Top of DATASET

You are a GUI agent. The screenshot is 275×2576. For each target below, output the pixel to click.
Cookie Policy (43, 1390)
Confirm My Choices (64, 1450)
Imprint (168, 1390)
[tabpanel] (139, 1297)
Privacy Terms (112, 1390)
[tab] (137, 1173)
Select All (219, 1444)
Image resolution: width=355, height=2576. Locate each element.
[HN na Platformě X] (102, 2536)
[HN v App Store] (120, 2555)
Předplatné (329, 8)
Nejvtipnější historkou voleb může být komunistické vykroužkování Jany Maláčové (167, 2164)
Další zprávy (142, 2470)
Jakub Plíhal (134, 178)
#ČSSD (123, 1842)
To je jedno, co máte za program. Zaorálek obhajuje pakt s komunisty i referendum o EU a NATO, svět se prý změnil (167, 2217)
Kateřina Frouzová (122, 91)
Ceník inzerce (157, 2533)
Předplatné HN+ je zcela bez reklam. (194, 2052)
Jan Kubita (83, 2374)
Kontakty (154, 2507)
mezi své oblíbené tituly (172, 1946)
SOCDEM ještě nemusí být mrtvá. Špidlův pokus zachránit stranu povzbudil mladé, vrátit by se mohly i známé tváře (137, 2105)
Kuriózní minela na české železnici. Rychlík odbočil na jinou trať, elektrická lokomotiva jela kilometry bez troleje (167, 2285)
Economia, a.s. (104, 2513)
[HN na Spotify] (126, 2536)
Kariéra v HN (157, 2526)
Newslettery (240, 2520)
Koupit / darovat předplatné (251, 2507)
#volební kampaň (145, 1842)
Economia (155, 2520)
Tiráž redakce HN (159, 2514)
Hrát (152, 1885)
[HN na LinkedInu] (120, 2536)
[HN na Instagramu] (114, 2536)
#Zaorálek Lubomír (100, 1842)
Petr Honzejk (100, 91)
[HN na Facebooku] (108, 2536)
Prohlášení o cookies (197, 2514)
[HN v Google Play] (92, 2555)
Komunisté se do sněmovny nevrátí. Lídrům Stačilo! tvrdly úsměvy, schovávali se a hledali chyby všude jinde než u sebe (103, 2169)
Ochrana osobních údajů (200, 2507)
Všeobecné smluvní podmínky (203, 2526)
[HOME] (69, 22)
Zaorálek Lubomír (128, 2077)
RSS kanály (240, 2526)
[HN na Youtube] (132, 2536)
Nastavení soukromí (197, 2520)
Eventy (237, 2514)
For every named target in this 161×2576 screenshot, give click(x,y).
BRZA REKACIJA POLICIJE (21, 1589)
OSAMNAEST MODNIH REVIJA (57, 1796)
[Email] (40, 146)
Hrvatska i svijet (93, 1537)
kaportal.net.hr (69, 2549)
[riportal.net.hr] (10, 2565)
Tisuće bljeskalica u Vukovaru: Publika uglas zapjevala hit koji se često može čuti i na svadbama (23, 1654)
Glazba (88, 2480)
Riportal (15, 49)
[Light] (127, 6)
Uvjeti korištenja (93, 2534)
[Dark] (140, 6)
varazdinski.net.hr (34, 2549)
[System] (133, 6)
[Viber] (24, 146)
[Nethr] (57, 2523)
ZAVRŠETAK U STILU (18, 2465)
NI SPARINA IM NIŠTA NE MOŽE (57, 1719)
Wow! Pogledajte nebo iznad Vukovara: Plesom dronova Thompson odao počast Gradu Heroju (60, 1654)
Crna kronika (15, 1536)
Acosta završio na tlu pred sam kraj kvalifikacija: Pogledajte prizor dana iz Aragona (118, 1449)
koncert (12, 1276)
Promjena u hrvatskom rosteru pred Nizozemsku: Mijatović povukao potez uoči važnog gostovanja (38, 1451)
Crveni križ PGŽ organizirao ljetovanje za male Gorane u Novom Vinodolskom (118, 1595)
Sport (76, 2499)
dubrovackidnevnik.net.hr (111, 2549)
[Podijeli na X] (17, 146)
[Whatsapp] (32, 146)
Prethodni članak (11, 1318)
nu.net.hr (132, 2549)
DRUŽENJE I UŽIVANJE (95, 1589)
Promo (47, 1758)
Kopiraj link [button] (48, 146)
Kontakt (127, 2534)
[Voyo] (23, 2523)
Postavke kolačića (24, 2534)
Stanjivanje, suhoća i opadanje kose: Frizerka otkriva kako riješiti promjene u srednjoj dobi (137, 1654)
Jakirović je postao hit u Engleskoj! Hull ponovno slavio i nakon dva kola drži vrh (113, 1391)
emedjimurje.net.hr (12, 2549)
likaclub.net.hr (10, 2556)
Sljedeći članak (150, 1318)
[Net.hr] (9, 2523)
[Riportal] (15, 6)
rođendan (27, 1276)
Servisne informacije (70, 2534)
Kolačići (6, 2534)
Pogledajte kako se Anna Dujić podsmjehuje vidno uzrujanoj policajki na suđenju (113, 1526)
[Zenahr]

Bottom of DATASET

REQUIRED ACTION:
In the records, which lines use the word "Zaorálek"? Report them.

SOLUTION TO THE PROBLEM:
To je jedno, co máte za program. Zaorálek obhajuje pakt s komunisty i referendum o EU a NATO, svět se prý změnil (167, 2217)
#Zaorálek Lubomír (100, 1842)
Zaorálek Lubomír (128, 2077)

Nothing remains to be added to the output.